Al salir de trabajar, el camino de vuelta a casa es desolador. Todavía estoy a tiempo de pasar por el supermercado o la farmacia, y si no hubiese dejado de fumar hace más de quince años, bien podría comprar también una cajetilla o un cartón de tabaco. Con este panorama, uno a veces fantasea con recuperar antiguos vicios. Fumar está prohibido en casi todas partes, pero resulta que a los estancos se los considera una actividad esencial (¿para la vida?) y, por lo tanto, su horario en esta época de restricciones pandémicas es el mismo que el de las tiendas de alimentación. Las librerías, sin embargo, permanecen cerradas a esta hora todavía temprana de la tarde. Por suerte, gracias a mi incorregible consumismo libresco, tengo novelas de sobra para leer. Algunas, por cierto, con muy buena pinta, como la ópera prima de Manuel Horno, Las Haraganas (Bala Perdida, 2020), una novela rural y costumbrista que apetece abordar, precisamente, por su promesa de lentitud y su aroma muy literario, algo cada vez menos habitual en las mesas de novedades. En estos últimos meses, destacaría en esta misma línea dos libros que he devorado y disfrutado mucho: Primavera extremeña (Alfaguara, 2020), de Julio Llamazares y El banquete anual de la Cofradía de Sepultureros (Random, 2020), de Mathias Enard, obras para leer con calma y tiempo por delante, de modo que puedas darte el lujo de saborear y digerir convenientemente la excelente prosa de estos dos grandísimos escritores.

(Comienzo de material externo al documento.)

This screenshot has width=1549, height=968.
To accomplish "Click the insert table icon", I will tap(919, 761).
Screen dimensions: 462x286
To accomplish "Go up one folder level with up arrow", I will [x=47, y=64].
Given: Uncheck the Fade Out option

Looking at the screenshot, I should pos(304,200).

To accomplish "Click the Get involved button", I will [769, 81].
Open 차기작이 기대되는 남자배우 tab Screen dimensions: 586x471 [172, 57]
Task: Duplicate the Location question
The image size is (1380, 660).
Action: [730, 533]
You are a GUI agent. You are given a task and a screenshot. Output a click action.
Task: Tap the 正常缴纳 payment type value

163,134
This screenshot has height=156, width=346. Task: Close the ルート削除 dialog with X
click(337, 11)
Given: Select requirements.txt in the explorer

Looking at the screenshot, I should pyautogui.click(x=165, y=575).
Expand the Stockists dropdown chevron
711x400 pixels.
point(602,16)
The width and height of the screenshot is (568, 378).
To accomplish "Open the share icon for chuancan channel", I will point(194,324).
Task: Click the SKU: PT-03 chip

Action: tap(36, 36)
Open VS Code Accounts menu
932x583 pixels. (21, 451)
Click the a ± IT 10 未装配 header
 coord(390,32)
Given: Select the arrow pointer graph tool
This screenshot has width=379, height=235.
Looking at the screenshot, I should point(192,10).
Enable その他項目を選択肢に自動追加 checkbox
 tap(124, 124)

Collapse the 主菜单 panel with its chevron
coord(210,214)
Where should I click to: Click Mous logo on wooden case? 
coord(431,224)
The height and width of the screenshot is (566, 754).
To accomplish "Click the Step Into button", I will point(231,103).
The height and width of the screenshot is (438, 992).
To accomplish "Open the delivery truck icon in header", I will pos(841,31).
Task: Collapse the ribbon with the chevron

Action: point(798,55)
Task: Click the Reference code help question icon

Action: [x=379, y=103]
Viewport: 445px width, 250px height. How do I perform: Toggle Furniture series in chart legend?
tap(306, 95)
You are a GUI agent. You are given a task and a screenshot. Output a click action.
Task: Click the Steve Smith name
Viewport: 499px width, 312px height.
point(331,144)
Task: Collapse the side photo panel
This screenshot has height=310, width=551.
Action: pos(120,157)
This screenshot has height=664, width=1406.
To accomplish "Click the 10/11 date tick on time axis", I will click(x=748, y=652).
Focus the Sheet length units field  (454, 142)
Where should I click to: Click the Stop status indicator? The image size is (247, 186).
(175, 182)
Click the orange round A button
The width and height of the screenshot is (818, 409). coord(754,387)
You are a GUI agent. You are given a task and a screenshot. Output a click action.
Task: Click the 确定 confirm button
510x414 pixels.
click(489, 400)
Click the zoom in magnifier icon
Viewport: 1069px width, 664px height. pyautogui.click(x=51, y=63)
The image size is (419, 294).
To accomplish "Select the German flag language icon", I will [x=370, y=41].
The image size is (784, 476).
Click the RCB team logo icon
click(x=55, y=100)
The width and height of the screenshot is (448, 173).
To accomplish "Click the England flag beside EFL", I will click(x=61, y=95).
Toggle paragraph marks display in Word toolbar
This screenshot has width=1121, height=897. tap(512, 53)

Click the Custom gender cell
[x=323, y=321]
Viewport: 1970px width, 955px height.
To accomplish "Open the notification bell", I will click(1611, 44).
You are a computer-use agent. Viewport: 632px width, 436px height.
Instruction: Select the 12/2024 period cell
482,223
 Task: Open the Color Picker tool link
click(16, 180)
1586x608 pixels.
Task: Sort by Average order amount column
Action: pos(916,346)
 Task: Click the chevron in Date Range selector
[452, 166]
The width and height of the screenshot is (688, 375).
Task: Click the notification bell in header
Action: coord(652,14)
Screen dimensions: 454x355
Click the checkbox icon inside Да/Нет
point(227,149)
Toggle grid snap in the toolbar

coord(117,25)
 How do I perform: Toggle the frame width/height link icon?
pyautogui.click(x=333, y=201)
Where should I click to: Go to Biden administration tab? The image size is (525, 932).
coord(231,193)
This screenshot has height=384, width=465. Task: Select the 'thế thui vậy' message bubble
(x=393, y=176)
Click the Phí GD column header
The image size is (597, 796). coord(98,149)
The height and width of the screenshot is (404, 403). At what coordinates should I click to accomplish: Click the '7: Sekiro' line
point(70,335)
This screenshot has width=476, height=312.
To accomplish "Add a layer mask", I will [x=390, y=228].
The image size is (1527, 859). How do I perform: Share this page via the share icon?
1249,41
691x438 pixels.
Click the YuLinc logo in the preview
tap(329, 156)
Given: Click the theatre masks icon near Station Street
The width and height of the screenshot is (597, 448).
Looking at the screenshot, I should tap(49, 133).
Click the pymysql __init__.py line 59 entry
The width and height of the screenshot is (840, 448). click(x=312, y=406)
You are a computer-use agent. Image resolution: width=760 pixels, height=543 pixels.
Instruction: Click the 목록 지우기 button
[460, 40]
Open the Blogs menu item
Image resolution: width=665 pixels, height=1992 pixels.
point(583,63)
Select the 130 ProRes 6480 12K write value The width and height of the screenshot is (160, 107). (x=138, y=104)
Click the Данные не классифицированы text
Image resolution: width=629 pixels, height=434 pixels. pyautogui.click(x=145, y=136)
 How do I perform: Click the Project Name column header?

¡Ay!, siempre a vueltas con el tiempo. El que perdemos y el que nos quitan, el que malgastamos y el que aventuramos ingente en un incierto futuro cada vez más ilusorio. Se atrevió hace poco Íñigo Errejón a hablar de tiempo en el Congreso. Reducir la jornada laboral, devolverle a la gente algo de tiempo para la vida, para verla y pensarla y leerla y masticarla, para bajar el ritmo y darle también un respiro al planeta. Vivir más despacio, disfrutar incluso de cierta haraganería, como en la novela de Horno. Pero supongo que esta iniciativa de Errejón no habrá tenido mucho recorrido, que enseguida habrán surgido voces inflamadas tildándolo de vago redomado. Pues nada, esperaremos fumando a que abran las librerías.